With a few exceptions, I don’t like to spend money very much. I tend to feel like I’m losing more than I’m gaining, regardless of how much I want or need my purchases. But those exceptions are considerable: I love to buy books and I love to buy music.
When I buy a book or recording, I have a curious feeling: that instead of subtracting from my wealth, I have added to it—that what I have acquired is worth some unspecified amount more than I had to pay for it. I’m sure this feeling lights up the same part of my brain as does the experience of finding money in the street. And I also have a peculiar kind of elevation, a righteous feeling as though I’m clearly doing the right thing. Especially if I buy a book or some music instead of buying something to eat or wear, the feeling I get is one of romantic self-denial, like in “A Moveable Feast.” I feel as though I’m gaining books, instead of losing money.

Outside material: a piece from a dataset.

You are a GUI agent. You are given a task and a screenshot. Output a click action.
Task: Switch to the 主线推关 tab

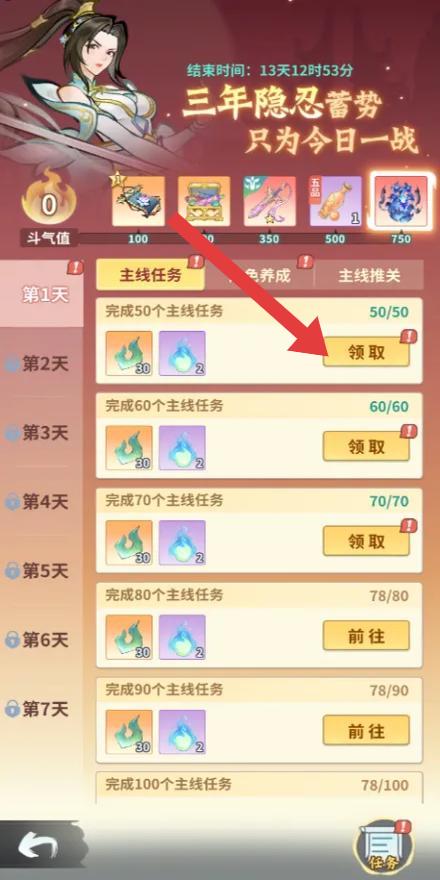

I think I inherited this from my parents, who never bought a television but instead began building our family’s library as soon as they married. Now it lines the walls of the basement, spans the length of the kitchen, fills bookcases in three bedrooms, and piles up on coffee tables and in baskets in the living room. They seem to think of the printed word as an almost unqualified good, sometimes collecting two or three copies of the greatest classics (they have three different translations of The Brothers Karamazov and two full sets of The Lord of the Rings, for example). I grew up literally surrounded by books, and for a long time I thought that everyone in the world lived similarly. I remember the first time I stayed at a friend’s house for the night. In their living room was a shelf of books, perhaps four feet long. On it were several picture books and some popular juvenile fiction, some religious self-help books, and some cookbooks. No Dickens, no Dostoevsky, no Homer. I didn’t think much of this until my friend and I were waiting for her father to come back with a rented movie for us to watch, and I was getting bored. I started looking around for something interesting to read, without success. My gaze was drawn, with creeping horror, toward the small shelf of uninteresting books. These were the only books in the house.
I recall a distinct catching in my throat. For a second, I felt as though I had been locked into a vault or left behind on an island. I was trapped in an almost bookless world, for a whole night.
My friend’s dad arrived shortly thereafter, with “A Little Princess” and “Anne of Green Gables” on VHS, and I was fine. We watched movies, baked cookies, and drank root beer floats. But that initial scare is what I remember most. I remember books being like air and food and water to me. And that’s why I keep collecting them even when I can’t afford them.